Cambodian woman, 103, becomes U.S. citizen
A 103-year-old Cambodian woman who survived starvation, suffering and war in her native land beamed and waved a tiny American flag on Tuesday as she became a United States citizen.
August 26, 2017 - 3:47 pm
LOS ANGELES — A 103-year-old Cambodian woman who survived starvation, suffering and war in her native land beamed and waved a tiny American flag on Tuesday as she became a United States citizen.
Hong Inh was the oldest of more than 10,000 people who took the oath of allegiance in a cavernous room at the downtown Convention Center in Los Angeles.
She came to the United States when she was about 97 years old to join a daughter and other relatives.

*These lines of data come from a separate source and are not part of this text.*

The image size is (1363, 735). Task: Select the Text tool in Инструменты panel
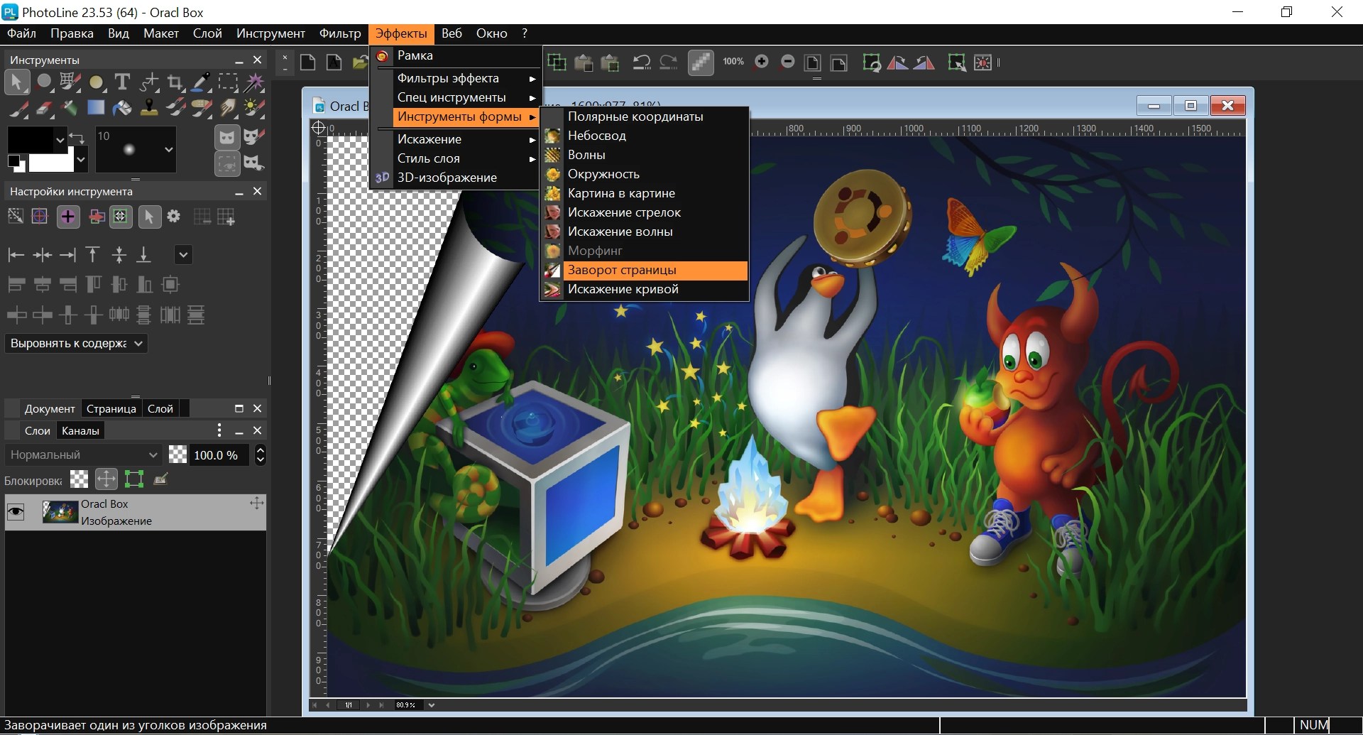tap(122, 82)
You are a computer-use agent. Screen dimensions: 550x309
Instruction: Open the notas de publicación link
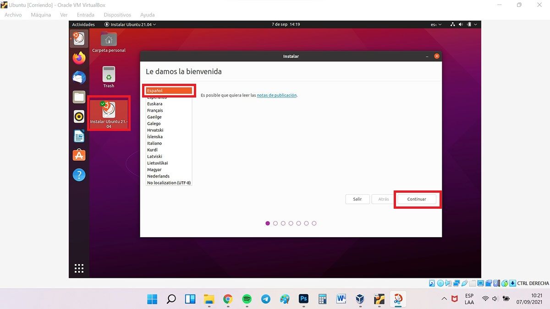(276, 95)
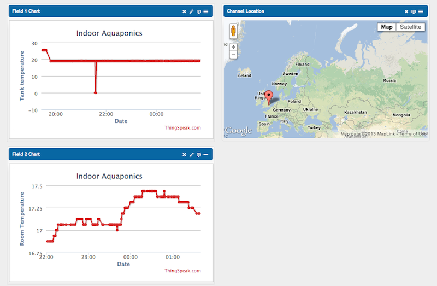Open comment icon on Field 2 Chart
The image size is (437, 286).
click(198, 155)
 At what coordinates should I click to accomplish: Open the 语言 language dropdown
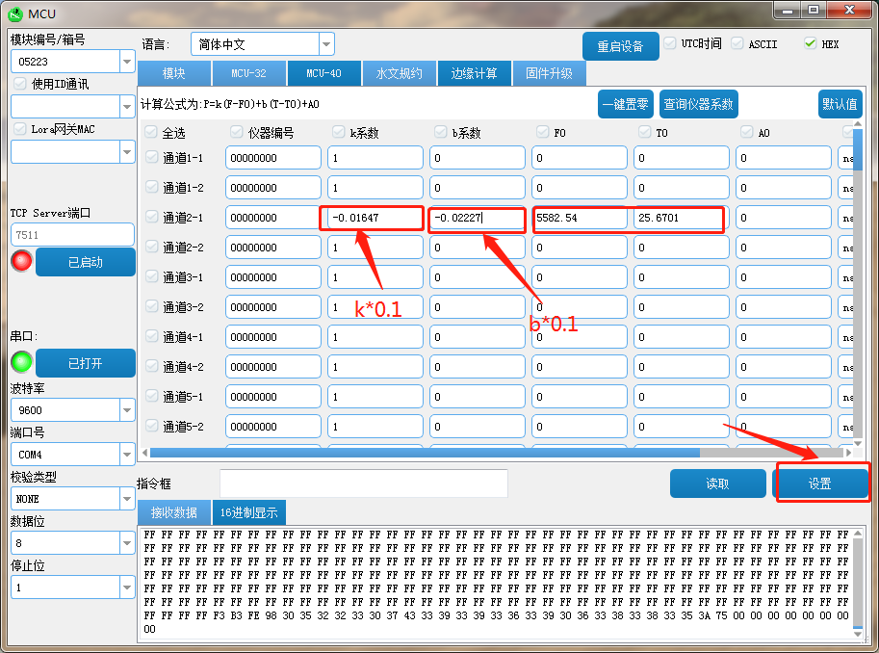point(326,44)
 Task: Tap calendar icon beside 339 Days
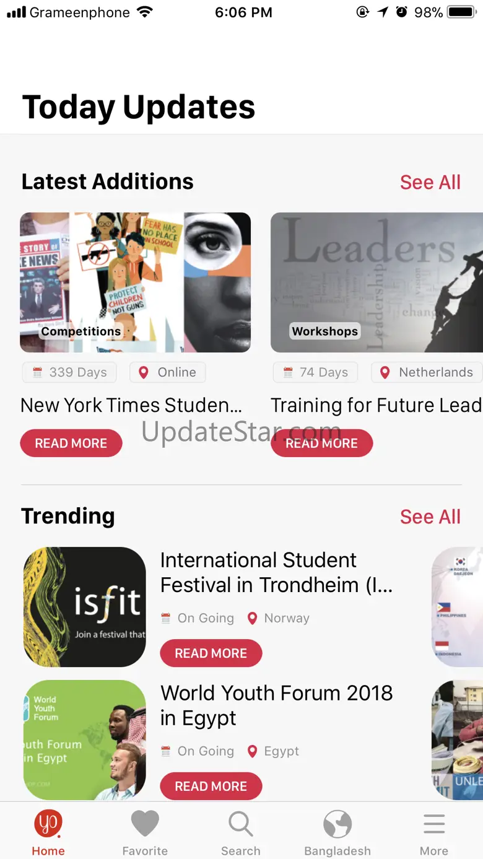pyautogui.click(x=37, y=372)
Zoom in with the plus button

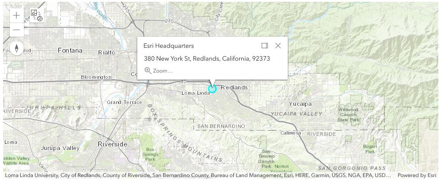(16, 15)
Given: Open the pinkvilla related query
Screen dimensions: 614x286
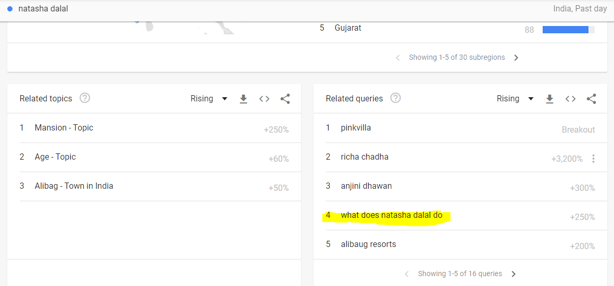Looking at the screenshot, I should tap(356, 128).
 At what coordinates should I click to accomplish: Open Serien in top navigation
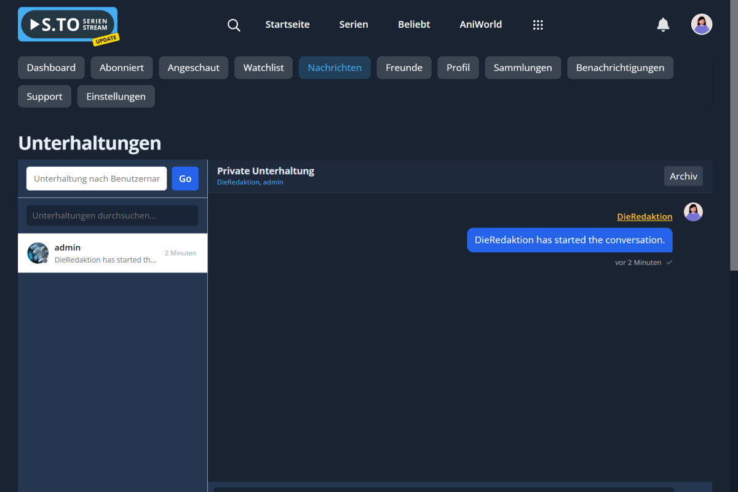point(354,25)
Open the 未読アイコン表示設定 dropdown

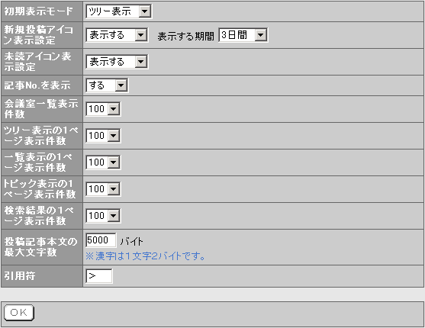pyautogui.click(x=117, y=62)
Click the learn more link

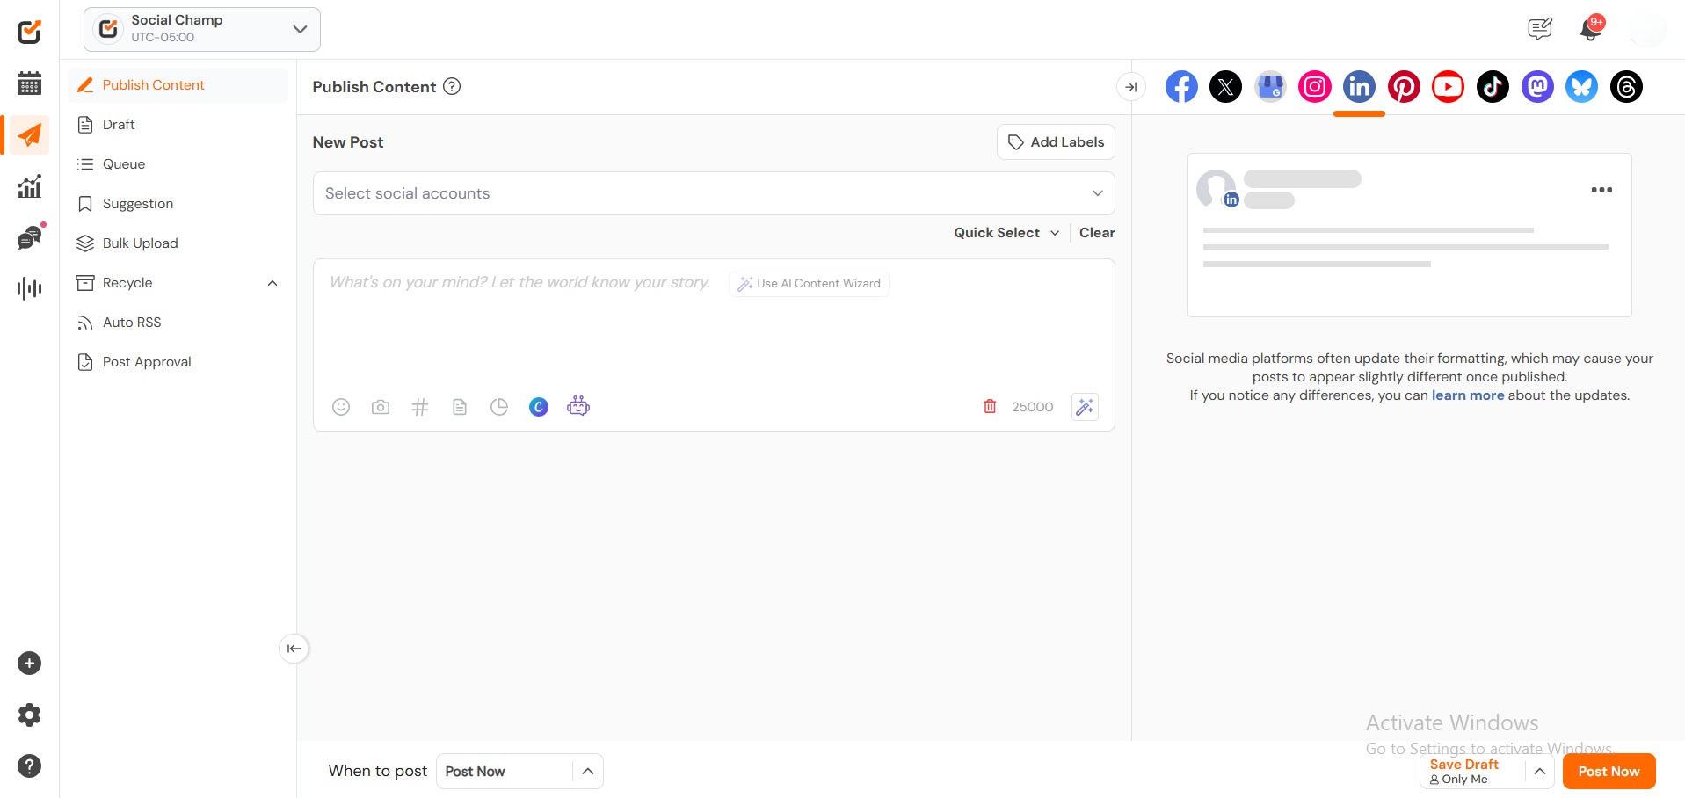[x=1467, y=395]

Three generations of her family, from her 80-year-old daughter Hieng Meng to 13-year-old great-granddaughter Melissa Tea were on hand for the ceremonies.
She has 30 grandchildren and great-grandchildren living in the U.S. and Cambodia.
Her relatives helped Hong Inh up from a wheelchair and she stood with a flag in her raised hand to receive the oath. Her grandson spoke the words but she joined in the roar of applause at its conclusion.
“She says she’s so excited and happy,” said her granddaughter, Siv Taing, 40, of Orange.
Later, Hong Inh stood again, with her hand over her heart, for the Pledge of Allegiance and a singer’s rendition of “The Star-Spangled Banner”
Hong Inh survived years of war and violence under the genocidal Khmer Rouge regime of the 1970s.
“During that time she was so suffering. They didn’t have anything to eat,” her granddaughter said.
She always wanted to come to America.
It was “just a dream because she wished to live in a peaceful country,” said her grandson, Kim Ngoun Taing, 36.
Relatives were able to bring her to the U.S. 5½ years ago. She had to be a legal permanent resident for at least five years to apply for citizenship.
“Our family is so proud and amazed. It’s so unbelievable that my great-grandma achieved one of her dreams,” 15-year-old Melissa Tea said.
“She really likes it,” she said. “She likes how she can do a lot of things freely. … She can watch Chinese dramas by herself.’”
Hong Inh was presented with her naturalization certificate by Donna Campagnolo, director of the Los Angeles district office of the U.S. Citizenship and Immigration Services.
“She’s just an absolute joy,” Campagnolo said. “I think the glow and the smile on her face are just inspirational, really.”
Hong Inh is not the oldest person to become a U.S. citizen. Manik Bokchalian, a Turkish immigrant who lived in Los Angeles, was 117 when she took the oath in 1997.